> [Task brief]: Lines outside the range are not wanted. Give again exactly the lines between the line holding "Task: Click the forward navigation arrow" and the line holding "The height and width of the screenshot is (704, 1135).", inclusive, from the listing below.

> [Data]:

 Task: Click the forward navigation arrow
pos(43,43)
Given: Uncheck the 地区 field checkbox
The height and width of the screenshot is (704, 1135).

---

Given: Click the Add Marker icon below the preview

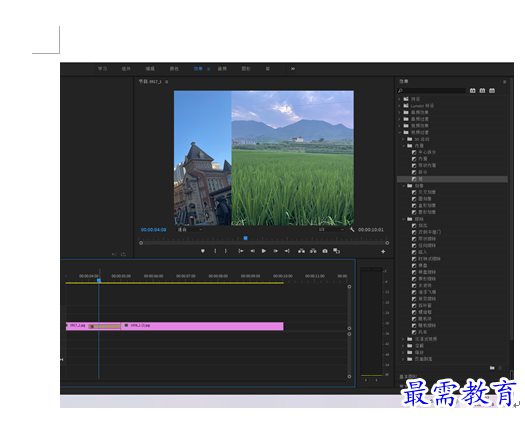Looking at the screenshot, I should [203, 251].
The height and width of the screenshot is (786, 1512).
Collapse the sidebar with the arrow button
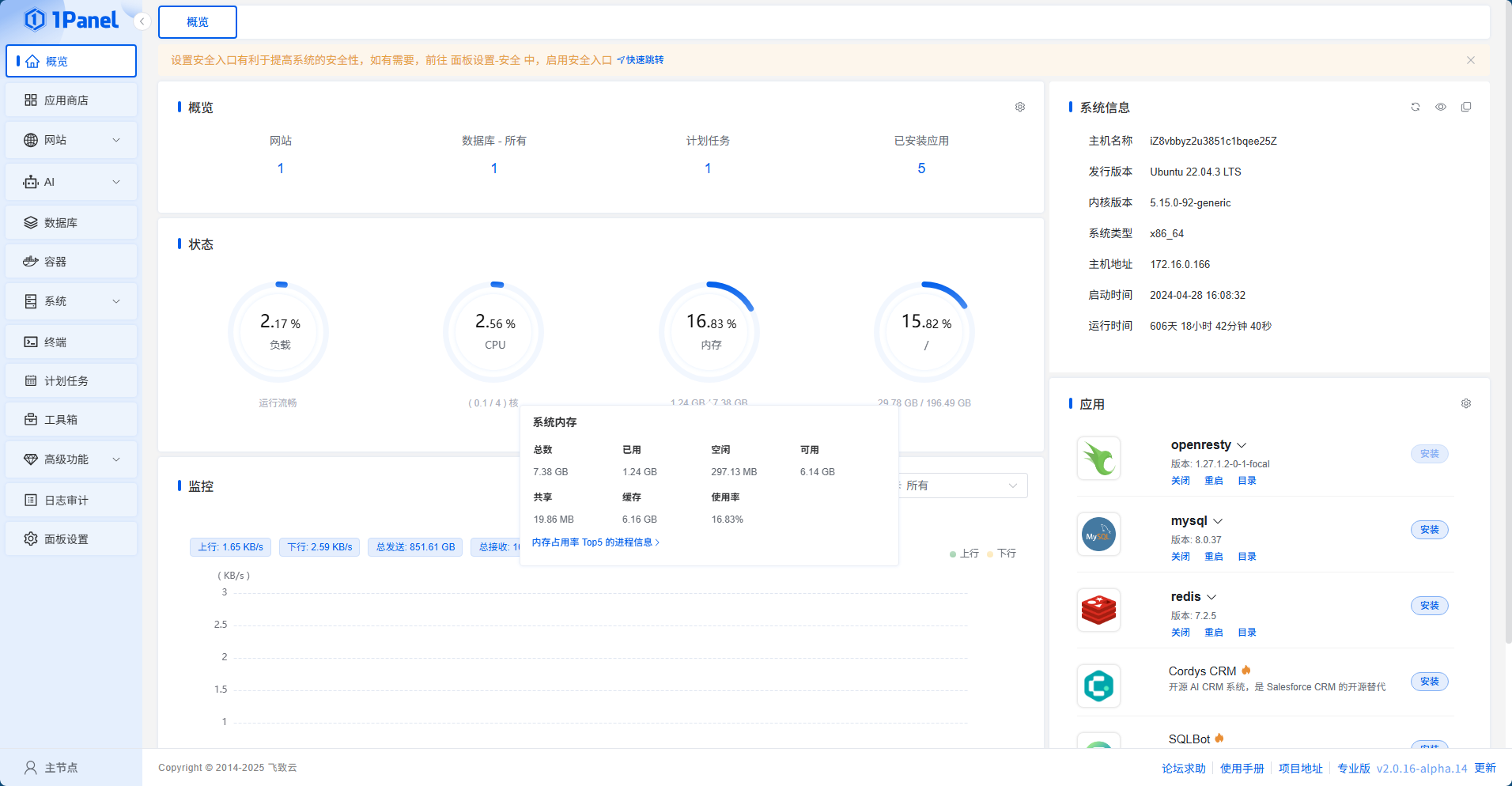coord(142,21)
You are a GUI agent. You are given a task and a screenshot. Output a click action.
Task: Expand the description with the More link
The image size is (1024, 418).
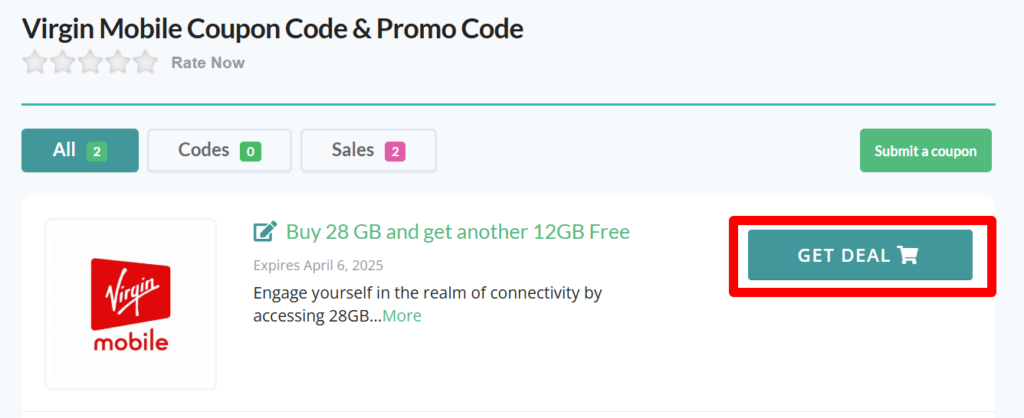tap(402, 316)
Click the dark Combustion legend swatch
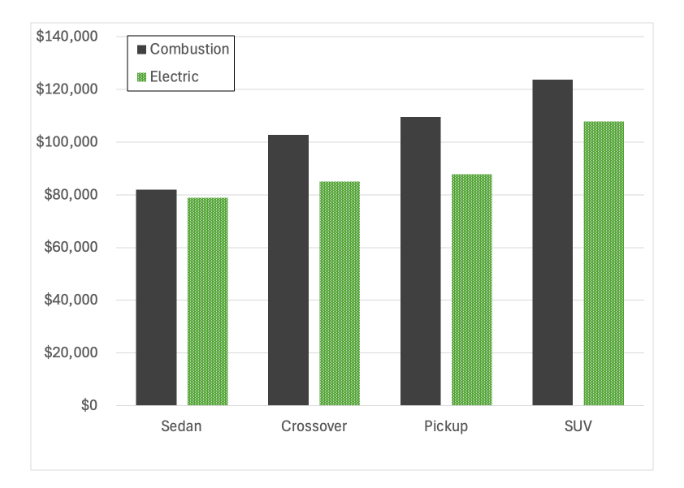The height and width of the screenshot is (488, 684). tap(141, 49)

==

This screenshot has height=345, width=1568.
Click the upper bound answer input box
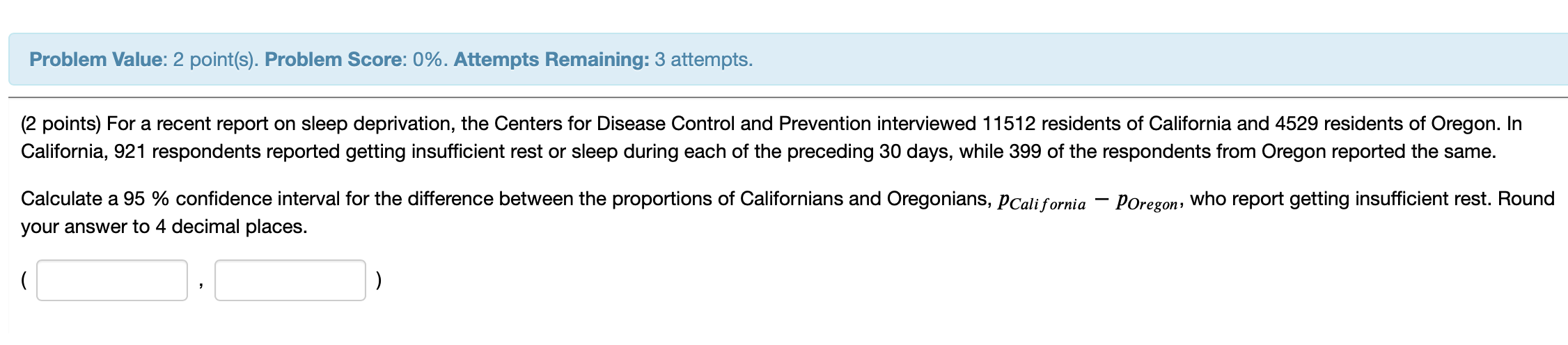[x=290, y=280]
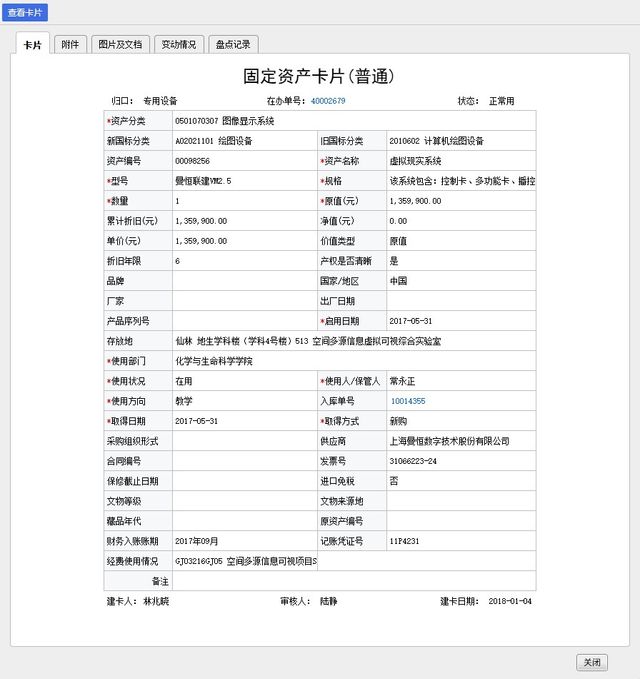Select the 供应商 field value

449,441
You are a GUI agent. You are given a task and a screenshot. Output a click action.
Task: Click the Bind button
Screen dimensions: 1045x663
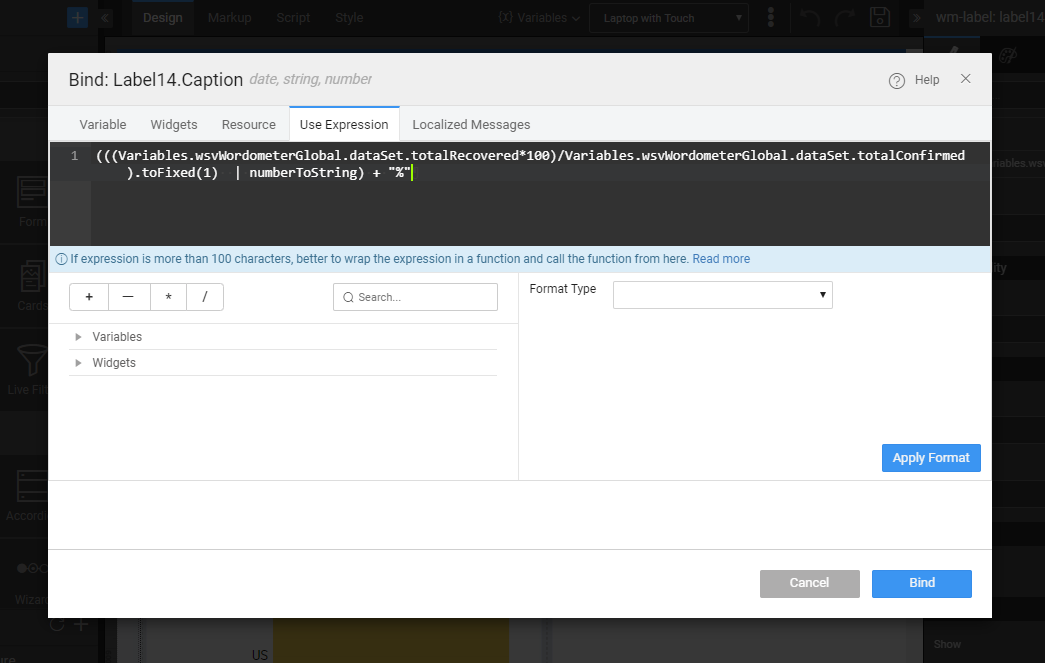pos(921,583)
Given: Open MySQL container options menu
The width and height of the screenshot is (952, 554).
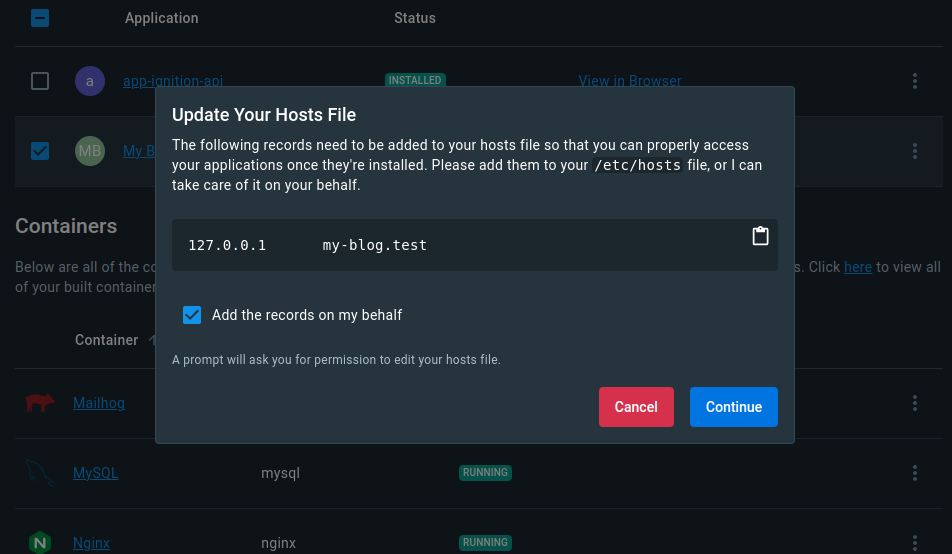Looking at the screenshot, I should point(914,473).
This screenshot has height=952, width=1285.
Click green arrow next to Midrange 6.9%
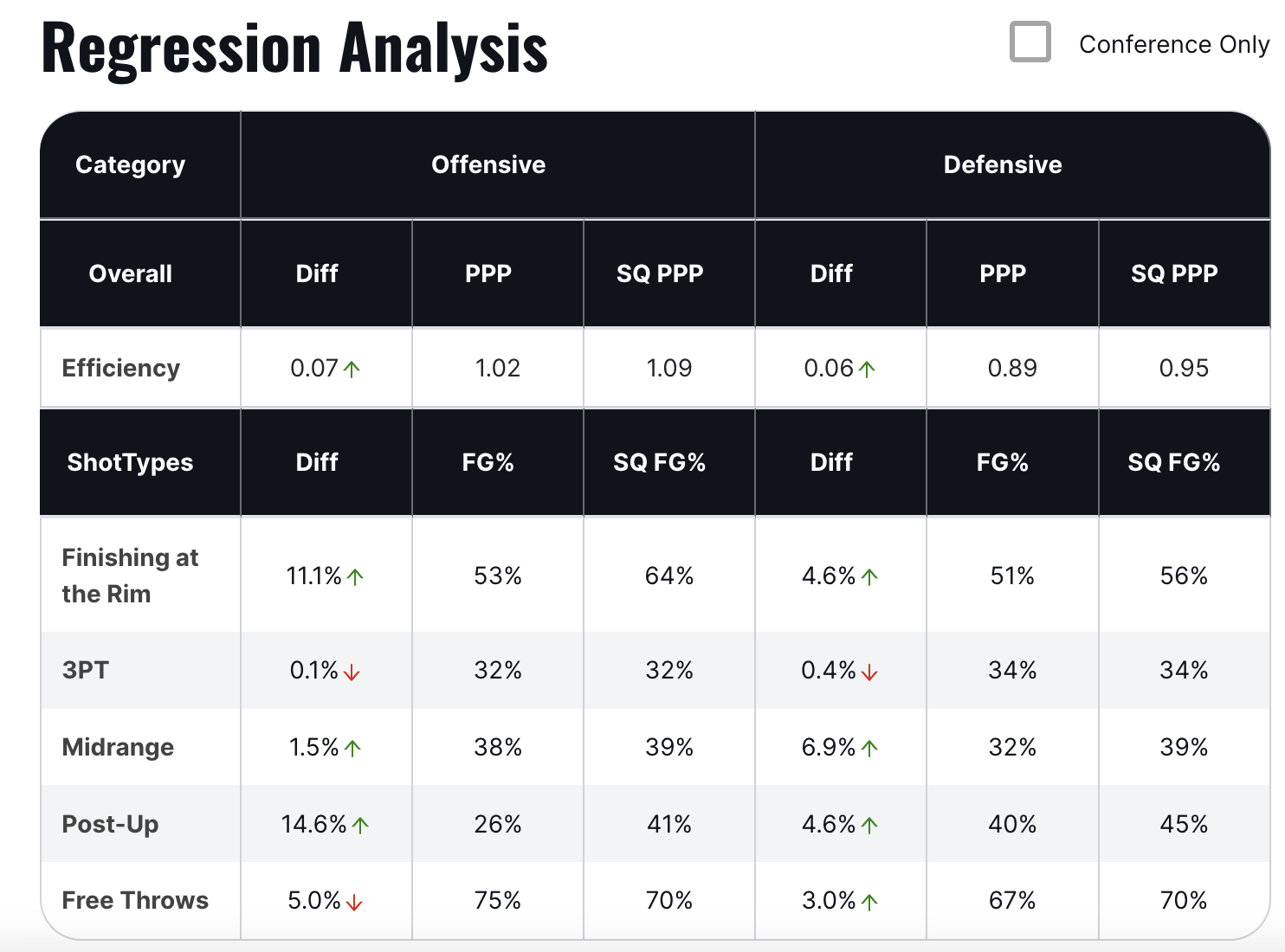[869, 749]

> [Solution below]:
 Task: Click the forward navigation arrow
pos(43,43)
Given: Uncheck the 地区 field checkbox
The height and width of the screenshot is (704, 1135).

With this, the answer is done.